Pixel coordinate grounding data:
----------

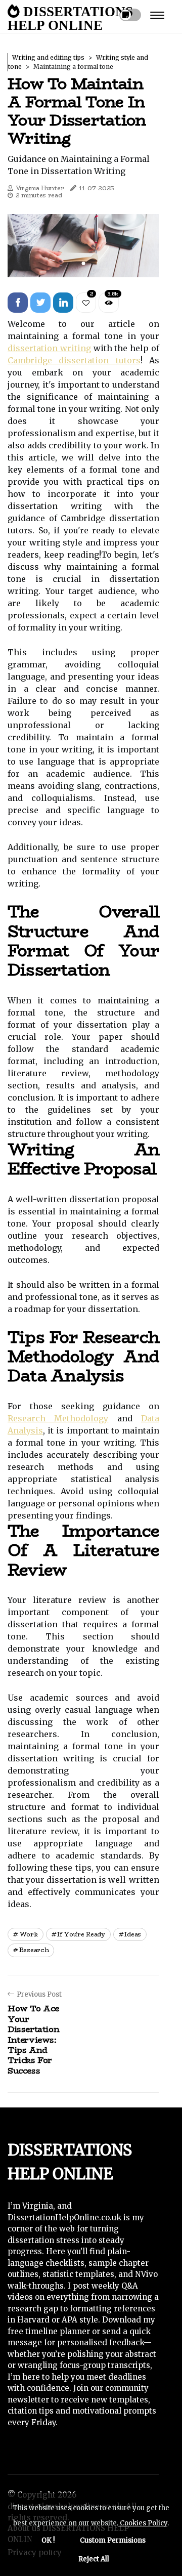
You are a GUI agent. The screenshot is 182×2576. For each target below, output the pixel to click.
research (34, 1950)
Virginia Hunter (40, 188)
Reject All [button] (93, 2559)
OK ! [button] (48, 2540)
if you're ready (81, 1934)
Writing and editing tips (48, 57)
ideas (132, 1934)
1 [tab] (83, 263)
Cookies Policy (142, 2523)
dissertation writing (49, 348)
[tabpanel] (83, 245)
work (28, 1934)
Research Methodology (58, 1418)
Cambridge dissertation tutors (74, 360)
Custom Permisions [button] (113, 2540)
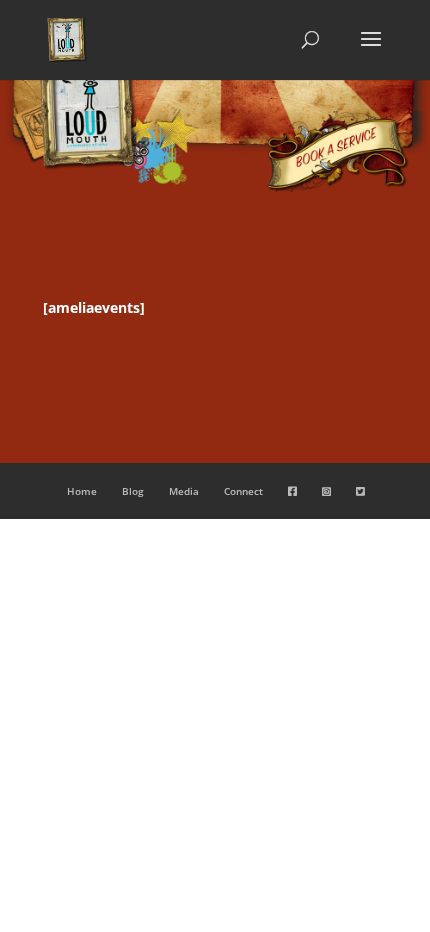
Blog (133, 491)
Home (82, 491)
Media (184, 491)
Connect (243, 491)
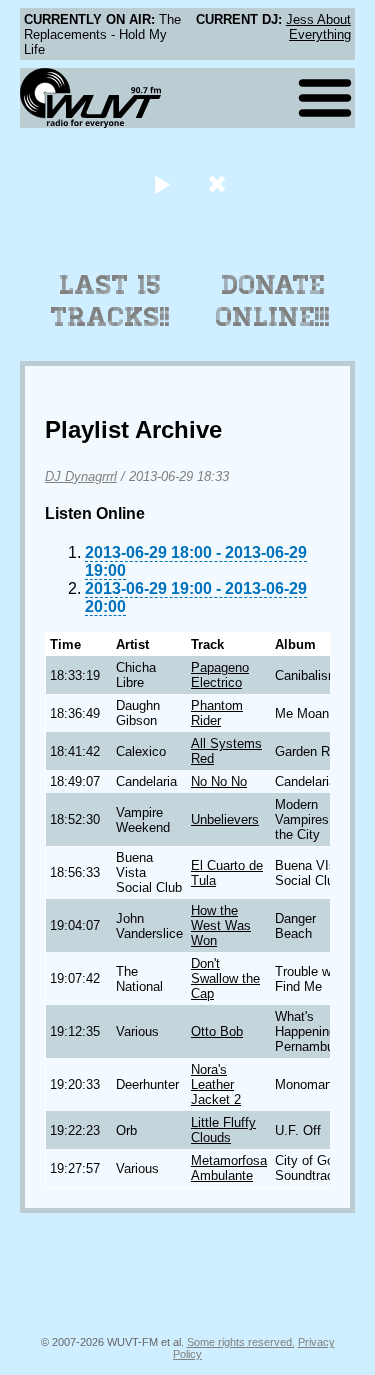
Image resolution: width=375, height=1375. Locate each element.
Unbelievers (225, 819)
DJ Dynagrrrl (81, 476)
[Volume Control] (219, 183)
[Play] (162, 183)
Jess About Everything (318, 27)
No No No (219, 781)
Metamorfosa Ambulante (229, 1168)
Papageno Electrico (220, 675)
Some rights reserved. (241, 1342)
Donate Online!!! (273, 301)
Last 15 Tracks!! (110, 301)
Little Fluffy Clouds (223, 1130)
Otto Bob (217, 1031)
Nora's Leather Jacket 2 (216, 1084)
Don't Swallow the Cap (225, 978)
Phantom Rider (217, 713)
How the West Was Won (221, 925)
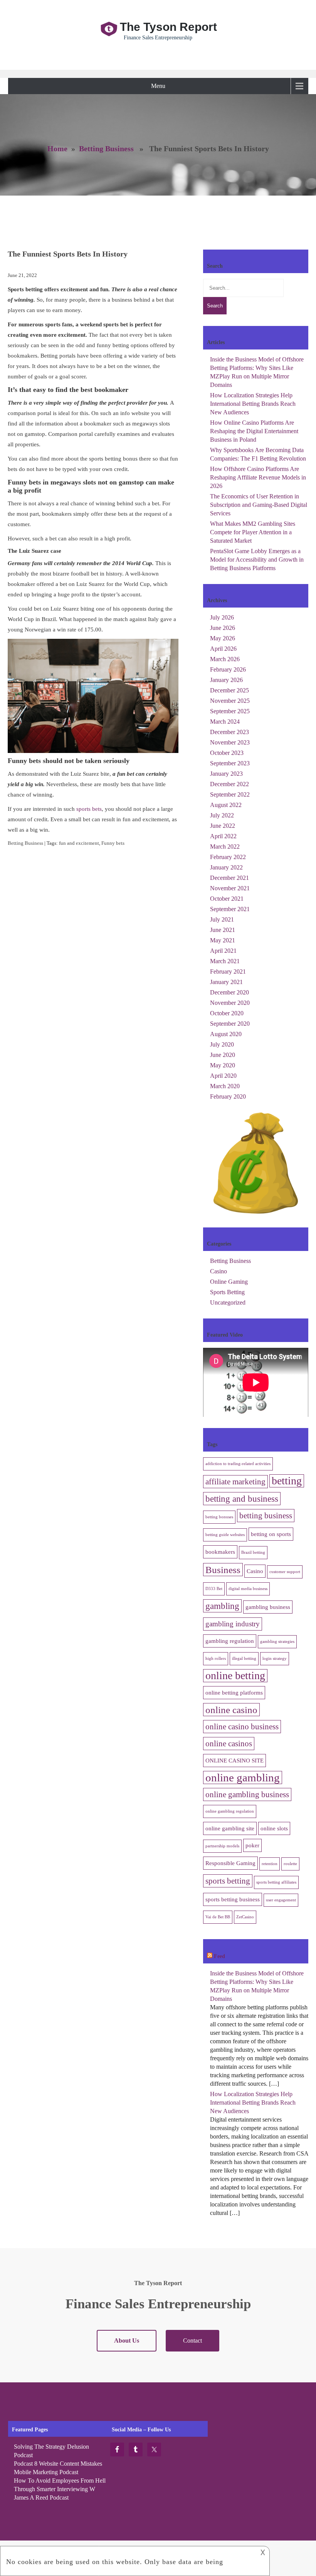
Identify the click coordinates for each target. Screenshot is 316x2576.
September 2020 (230, 1023)
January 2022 (226, 867)
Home (57, 148)
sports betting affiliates (276, 1882)
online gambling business (247, 1794)
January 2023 (226, 773)
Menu (158, 86)
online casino (231, 1709)
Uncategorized (227, 1302)
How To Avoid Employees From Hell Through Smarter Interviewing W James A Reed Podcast (60, 2489)
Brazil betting (253, 1552)
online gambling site (229, 1828)
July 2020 (222, 1044)
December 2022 (229, 784)
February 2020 (228, 1096)
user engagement (281, 1900)
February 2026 (228, 669)
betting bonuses (219, 1517)
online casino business (242, 1726)
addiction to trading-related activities (238, 1464)
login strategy (274, 1658)
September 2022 (230, 794)
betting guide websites (225, 1535)
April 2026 (223, 648)
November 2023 (230, 742)
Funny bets (112, 843)
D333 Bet (213, 1589)
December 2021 (229, 877)
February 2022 (228, 857)
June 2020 (222, 1055)
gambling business (267, 1607)
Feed (219, 1956)
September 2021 (230, 909)
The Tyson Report (168, 26)
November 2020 (230, 1002)
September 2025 (230, 711)
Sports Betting (227, 1292)
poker (252, 1845)
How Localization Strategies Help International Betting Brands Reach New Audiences (253, 403)
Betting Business (106, 148)
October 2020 (227, 1013)
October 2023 (227, 753)
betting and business (241, 1499)
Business (222, 1569)
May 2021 (222, 940)
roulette (290, 1864)
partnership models (222, 1846)
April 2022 (223, 836)
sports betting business (232, 1899)
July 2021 (222, 919)
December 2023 (229, 732)
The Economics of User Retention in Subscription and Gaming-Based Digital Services (258, 505)
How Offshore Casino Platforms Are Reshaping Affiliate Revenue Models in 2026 (258, 477)
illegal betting (244, 1658)
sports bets (89, 809)
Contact (192, 2340)
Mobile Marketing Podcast (46, 2472)
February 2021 (228, 971)
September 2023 (230, 763)
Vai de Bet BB (217, 1917)
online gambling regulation (229, 1811)
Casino (218, 1271)
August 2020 (226, 1034)
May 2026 (222, 638)
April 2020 (223, 1075)
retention (269, 1864)
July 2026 (222, 617)
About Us (126, 2340)
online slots (274, 1828)
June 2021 (222, 930)
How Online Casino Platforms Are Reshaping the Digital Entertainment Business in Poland (254, 431)
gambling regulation (229, 1640)
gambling (222, 1606)
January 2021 (226, 982)
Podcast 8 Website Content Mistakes (58, 2463)
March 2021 (225, 961)
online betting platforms (234, 1692)
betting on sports (271, 1534)
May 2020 (222, 1065)
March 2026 (225, 659)
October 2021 (227, 898)
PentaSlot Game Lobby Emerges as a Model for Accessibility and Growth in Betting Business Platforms (257, 559)
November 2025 (230, 700)
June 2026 (222, 628)
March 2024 (225, 721)
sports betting (227, 1881)
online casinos (228, 1743)
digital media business (248, 1589)
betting (287, 1481)
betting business (265, 1515)
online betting (235, 1675)
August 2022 (226, 805)
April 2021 (223, 950)
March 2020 (225, 1086)
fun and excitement (79, 843)
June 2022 (222, 825)
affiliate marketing (235, 1481)
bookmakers (220, 1551)
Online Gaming (229, 1281)
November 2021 (230, 888)
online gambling (242, 1777)
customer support (284, 1572)
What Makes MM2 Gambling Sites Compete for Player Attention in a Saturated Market (252, 532)
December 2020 (229, 992)
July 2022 (222, 815)
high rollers (215, 1658)
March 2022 (225, 846)
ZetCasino (245, 1917)
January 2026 (226, 680)
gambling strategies (277, 1641)
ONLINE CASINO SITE (234, 1760)
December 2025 (229, 690)
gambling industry (232, 1624)
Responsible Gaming (230, 1863)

----------

Which lines of the entries above contain the string "February"? Copy each one.

February 2020 (228, 1096)
February 2026 (228, 669)
February 2022 (228, 857)
February 2021 (228, 971)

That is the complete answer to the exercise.